● **What you are asked to do**:
Reproduce verbatim the portion of the Sag Harbor passage that begins at the words "The local man pointed" and stops after the words "witnessed to police.".

start Text extract

He recounts as corroboration a recent incident that took place on Main Street in Sag Harbor in which a husband and wife from Weehawken, New Jersey engaged a Sag Harbor resident in conversation. “It started innocently enough,” Hirsch says. “They chatted about the cinema rebuilding project and other topics of local interest. But then the husband got a very serious look on his face and begged the local resident to point the way out of the Hamptons.
The local man pointed south down Main Street, and the couple thanked him and they parted company. But later, the local man saw the same couple in a car slowly doing laps around Main Street, arguing with each other.” The resident reported what he witnessed to police.
Hirsch says that in order to aid these lost vacationers in finding their way home, the Hamptons Police have decided to place large signs in prominent locations in every village with the message “Way Out of the Hamptons” displayed in capital letters and with arrows pointing to the most direct route out of the area.

end Text extract
start Entries

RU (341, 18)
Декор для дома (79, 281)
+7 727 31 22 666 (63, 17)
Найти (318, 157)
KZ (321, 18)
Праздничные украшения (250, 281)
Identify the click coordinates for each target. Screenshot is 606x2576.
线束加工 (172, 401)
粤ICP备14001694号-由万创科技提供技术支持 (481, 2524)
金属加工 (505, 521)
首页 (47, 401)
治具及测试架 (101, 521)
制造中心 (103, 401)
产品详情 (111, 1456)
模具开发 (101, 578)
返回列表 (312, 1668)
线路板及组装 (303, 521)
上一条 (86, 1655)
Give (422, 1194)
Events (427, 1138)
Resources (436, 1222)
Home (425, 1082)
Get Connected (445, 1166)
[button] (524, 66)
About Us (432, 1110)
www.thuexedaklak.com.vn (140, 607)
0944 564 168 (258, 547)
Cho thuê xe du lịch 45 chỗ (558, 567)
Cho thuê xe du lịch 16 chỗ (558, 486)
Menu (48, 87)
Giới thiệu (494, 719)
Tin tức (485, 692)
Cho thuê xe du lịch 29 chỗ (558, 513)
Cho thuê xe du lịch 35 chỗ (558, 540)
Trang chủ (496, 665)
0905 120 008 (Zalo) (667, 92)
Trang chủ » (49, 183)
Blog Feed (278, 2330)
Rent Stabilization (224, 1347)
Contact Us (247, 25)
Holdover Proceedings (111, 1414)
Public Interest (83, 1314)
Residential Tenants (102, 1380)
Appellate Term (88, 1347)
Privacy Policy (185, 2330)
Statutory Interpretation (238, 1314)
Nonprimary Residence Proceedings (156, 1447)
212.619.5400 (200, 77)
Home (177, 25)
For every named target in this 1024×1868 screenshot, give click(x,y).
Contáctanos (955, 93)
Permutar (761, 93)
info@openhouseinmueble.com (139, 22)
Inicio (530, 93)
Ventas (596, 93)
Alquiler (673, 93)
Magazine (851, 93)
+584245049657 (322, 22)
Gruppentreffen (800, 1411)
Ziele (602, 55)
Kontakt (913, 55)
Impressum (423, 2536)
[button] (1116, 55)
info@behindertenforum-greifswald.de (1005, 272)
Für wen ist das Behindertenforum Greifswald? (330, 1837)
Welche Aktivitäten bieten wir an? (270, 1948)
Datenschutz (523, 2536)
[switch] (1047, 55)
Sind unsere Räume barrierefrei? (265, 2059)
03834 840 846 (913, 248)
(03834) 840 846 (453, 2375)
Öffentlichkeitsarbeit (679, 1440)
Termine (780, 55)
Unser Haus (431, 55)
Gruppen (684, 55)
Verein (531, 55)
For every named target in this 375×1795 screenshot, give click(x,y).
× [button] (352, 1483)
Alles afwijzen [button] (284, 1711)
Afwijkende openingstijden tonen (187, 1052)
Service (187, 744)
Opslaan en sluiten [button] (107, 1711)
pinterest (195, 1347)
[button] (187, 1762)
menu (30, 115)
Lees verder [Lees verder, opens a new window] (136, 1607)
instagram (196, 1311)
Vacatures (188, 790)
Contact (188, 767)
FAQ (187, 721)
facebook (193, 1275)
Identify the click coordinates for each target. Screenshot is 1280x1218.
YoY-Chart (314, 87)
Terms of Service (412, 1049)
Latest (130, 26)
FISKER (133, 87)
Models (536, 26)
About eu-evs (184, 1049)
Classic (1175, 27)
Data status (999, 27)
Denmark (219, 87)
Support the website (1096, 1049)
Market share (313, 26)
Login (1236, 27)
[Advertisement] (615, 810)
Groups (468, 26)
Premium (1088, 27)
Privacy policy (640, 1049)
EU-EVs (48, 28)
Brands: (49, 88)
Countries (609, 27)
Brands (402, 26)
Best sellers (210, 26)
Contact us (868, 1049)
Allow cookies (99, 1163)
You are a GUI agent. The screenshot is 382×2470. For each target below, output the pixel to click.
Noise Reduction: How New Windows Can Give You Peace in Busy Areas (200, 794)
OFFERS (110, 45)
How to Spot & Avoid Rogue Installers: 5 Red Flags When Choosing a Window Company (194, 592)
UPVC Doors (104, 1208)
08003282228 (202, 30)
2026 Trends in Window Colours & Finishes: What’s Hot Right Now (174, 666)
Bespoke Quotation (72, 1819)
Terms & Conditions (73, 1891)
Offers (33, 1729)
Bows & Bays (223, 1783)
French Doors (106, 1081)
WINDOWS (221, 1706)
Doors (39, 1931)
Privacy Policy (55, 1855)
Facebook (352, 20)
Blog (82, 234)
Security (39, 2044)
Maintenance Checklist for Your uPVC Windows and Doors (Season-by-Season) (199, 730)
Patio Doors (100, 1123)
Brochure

end Entries

● **Written solution**:
The local man pointed south down Main Street, and the couple thanked him and they parted company. But later, the local man saw the same couple in a car slowly doing laps around Main Street, arguing with each other.” The resident reported what he witnessed to police.